EPA Now Awarding Energy Stars for Data Centers
Stand-alone data centers and buildings that house large data centers now can earn the familiar aqua-and-white Energy Star label if they pass the agency's qualification requirements.
The U.S. Environmental Protection Agency, charged with seeing that enterprise IT devices such as servers and storage arrays become more environmentally friendly by using less electrical power, announced June 7 that it is extending its Energy Star program to include entire data centers.
Stand-alone data centers and buildings that house large data centers now can earn the familiar aqua-and-white Energy Star label if they pass the agency's qualification requirements. To earn the label, data centers must be in the top 25 percent of their peers in energy efficiency, according to EPA's energy performance scale.
By improving their power-usage efficiency, data centers -- which are enormous power hogs -- can save substantial amounts of energy and money while reducing a center's carbon footprint.
Data centers account for about 1.5 percent of total U.S. electricity consumption at a cost of $4.5 billion annually, an amount that is expected to almost double over the next five years, the EPA said.
The EPA uses a commonly accepted measure for energy efficiency called the Power Usage Effectiveness metric to determine whether a data center qualifies for the Energy Star label. Before being awarded the Energy Star, a licensed professional must independently verify the energy performance of these buildings and sign and seal the application document that is sent to the EPA for review and approval, the EPA said.
The Green Grid recently came out with a similar Power Efficiency Estimator that enables data center operators to compare different possible situations involving power topologies and technologies inside their facilities.
For example, data center managers can input factors such as workload, availability and space constraints into the PEE and obtain a report designed to improve planning and subsequent decision making.

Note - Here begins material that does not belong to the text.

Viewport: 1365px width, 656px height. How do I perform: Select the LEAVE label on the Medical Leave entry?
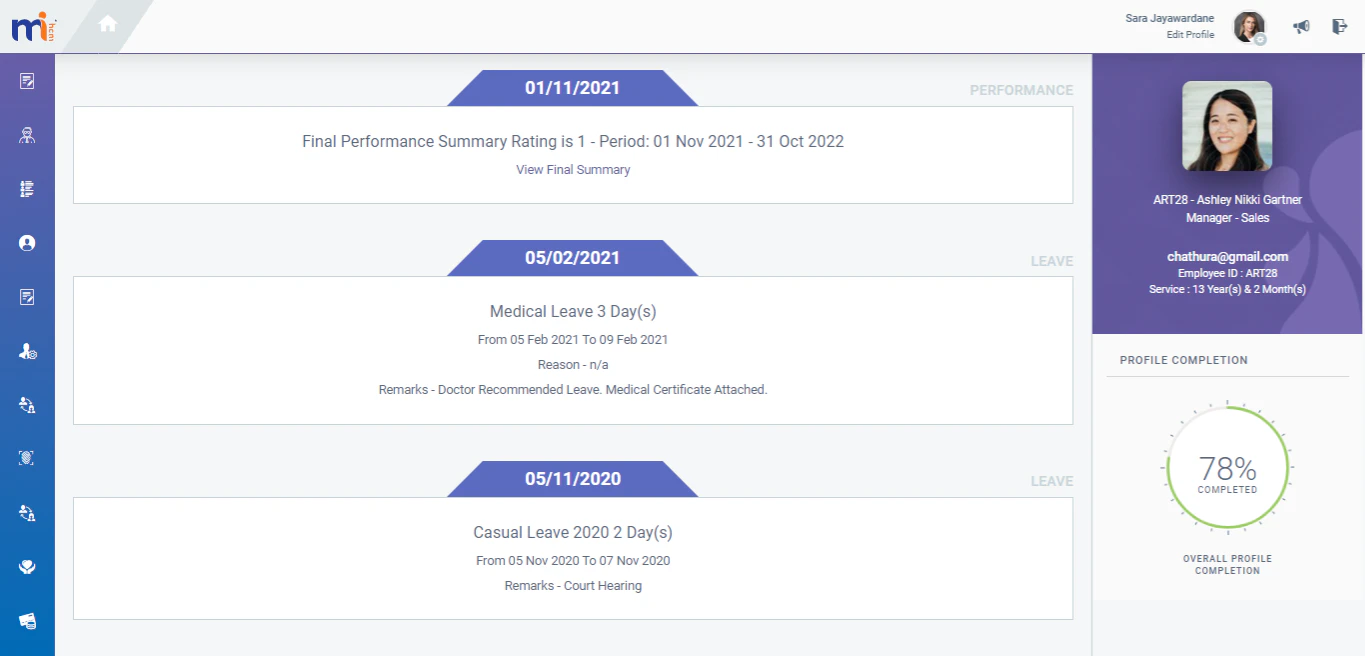[1051, 260]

Significant energy and cost savings are possible through modest gains in efficiency, the EPA said. Energy consumed by data centers is growing every year due to the preponderance of new devices to handle the data storage explosion and an increasing number of more powerful servers and storage arrays.
The EPA has estimated that improving the energy efficiency of America's data centers by only 10 percent would save more than 6 billion kilowatt-hours each year, enough to power more than 350,000 homes and save more than $450 million annually.